*** Opening of Data listing ***

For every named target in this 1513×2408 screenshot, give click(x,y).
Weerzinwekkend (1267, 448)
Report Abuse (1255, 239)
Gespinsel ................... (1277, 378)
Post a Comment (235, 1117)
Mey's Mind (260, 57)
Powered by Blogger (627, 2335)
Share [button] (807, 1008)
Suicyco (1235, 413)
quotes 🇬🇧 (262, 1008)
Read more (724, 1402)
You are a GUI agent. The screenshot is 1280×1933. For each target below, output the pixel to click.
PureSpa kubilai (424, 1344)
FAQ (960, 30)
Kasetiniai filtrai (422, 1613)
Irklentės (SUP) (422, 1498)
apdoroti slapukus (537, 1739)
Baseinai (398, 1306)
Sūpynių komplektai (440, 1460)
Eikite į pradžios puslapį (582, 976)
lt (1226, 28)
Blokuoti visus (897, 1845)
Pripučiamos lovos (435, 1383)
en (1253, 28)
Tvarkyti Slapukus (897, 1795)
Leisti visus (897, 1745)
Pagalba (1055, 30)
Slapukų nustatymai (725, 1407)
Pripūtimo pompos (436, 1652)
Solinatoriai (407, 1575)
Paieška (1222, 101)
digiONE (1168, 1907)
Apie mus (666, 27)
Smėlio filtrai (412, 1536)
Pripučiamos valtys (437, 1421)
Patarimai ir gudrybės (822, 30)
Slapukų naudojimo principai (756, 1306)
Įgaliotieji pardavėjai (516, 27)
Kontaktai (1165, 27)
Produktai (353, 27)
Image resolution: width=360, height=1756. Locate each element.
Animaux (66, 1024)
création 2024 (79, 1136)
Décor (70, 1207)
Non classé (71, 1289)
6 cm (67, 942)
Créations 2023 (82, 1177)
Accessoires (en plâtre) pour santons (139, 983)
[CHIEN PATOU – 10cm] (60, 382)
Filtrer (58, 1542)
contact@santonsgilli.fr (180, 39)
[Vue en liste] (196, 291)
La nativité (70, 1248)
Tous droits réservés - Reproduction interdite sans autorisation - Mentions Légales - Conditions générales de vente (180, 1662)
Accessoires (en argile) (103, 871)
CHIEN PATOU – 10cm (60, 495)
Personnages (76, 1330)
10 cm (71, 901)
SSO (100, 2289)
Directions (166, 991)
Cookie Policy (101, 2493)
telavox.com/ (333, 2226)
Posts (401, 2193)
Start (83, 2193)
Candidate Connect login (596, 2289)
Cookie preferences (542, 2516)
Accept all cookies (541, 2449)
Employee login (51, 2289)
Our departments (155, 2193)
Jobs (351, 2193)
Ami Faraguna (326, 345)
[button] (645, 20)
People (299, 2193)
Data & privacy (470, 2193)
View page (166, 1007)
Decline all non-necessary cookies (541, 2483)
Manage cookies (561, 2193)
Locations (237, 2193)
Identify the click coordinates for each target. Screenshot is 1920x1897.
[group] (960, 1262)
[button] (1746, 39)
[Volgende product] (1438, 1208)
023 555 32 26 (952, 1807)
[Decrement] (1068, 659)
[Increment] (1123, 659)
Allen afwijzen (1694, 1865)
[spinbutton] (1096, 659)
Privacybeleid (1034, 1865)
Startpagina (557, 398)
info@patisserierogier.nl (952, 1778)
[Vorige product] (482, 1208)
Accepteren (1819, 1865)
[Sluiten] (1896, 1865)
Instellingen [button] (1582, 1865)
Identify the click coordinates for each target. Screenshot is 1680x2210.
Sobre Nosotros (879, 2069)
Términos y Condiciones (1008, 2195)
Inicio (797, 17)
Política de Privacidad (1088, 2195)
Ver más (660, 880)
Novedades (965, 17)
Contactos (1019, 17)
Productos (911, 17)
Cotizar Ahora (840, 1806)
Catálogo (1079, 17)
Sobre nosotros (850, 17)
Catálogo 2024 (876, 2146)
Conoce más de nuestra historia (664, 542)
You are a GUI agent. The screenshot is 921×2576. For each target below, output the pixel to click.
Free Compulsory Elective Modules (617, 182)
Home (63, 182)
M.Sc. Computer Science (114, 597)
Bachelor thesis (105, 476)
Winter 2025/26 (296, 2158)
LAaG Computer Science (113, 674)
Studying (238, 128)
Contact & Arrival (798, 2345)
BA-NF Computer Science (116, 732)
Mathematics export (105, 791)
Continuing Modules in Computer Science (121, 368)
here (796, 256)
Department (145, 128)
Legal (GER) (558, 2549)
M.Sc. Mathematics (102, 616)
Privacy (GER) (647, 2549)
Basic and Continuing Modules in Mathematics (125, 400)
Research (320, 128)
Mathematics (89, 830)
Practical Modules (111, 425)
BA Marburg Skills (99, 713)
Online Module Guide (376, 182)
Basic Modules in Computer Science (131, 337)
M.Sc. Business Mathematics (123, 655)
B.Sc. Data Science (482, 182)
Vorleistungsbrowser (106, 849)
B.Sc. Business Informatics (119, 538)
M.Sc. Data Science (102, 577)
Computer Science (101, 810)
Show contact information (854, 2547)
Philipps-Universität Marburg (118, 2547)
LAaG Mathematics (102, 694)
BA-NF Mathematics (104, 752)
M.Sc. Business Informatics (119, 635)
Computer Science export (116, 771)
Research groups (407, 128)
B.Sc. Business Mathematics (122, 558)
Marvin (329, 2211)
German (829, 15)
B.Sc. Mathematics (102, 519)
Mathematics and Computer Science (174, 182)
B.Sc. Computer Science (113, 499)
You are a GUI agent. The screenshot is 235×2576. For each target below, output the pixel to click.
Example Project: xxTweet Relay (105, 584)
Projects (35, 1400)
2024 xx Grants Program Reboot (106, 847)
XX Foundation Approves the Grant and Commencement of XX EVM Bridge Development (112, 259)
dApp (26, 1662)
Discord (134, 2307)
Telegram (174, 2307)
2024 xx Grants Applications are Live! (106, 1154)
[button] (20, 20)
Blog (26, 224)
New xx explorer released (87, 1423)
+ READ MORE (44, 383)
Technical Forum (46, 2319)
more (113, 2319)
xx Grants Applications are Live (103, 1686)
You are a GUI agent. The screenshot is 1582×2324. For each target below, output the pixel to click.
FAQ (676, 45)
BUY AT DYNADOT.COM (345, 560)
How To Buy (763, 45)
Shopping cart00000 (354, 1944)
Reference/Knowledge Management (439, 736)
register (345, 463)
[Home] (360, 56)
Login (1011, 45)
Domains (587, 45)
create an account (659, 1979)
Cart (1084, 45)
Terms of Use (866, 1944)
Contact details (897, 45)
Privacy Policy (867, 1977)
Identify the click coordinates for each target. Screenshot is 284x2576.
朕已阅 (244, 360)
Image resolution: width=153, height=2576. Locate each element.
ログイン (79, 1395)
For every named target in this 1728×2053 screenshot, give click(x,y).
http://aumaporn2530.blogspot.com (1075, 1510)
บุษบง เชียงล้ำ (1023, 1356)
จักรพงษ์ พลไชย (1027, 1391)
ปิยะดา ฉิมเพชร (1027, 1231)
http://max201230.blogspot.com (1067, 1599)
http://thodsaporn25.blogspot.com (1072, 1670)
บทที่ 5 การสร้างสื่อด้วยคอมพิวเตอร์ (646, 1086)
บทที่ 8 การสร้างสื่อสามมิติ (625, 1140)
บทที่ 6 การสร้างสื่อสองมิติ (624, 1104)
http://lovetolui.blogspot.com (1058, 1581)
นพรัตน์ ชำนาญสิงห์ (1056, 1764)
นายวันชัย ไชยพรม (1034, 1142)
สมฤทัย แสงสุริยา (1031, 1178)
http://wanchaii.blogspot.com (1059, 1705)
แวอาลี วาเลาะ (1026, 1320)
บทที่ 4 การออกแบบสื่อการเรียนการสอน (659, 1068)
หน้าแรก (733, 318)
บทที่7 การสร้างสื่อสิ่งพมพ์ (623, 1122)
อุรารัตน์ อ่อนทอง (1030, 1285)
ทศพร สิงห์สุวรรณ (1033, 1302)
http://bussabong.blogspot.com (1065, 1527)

*** Close of Data listing ***

_What you are asked to do_. Give again, exactly as written, every line from the first one above through the line that has "Read more (724, 1402)" in it.

_Solution for this problem_.
For every named target in this 1513×2408 screenshot, give click(x,y).
Weerzinwekkend (1267, 448)
Report Abuse (1255, 239)
Gespinsel ................... (1277, 378)
Post a Comment (235, 1117)
Mey's Mind (260, 57)
Powered by Blogger (627, 2335)
Share [button] (807, 1008)
Suicyco (1235, 413)
quotes 🇬🇧 (262, 1008)
Read more (724, 1402)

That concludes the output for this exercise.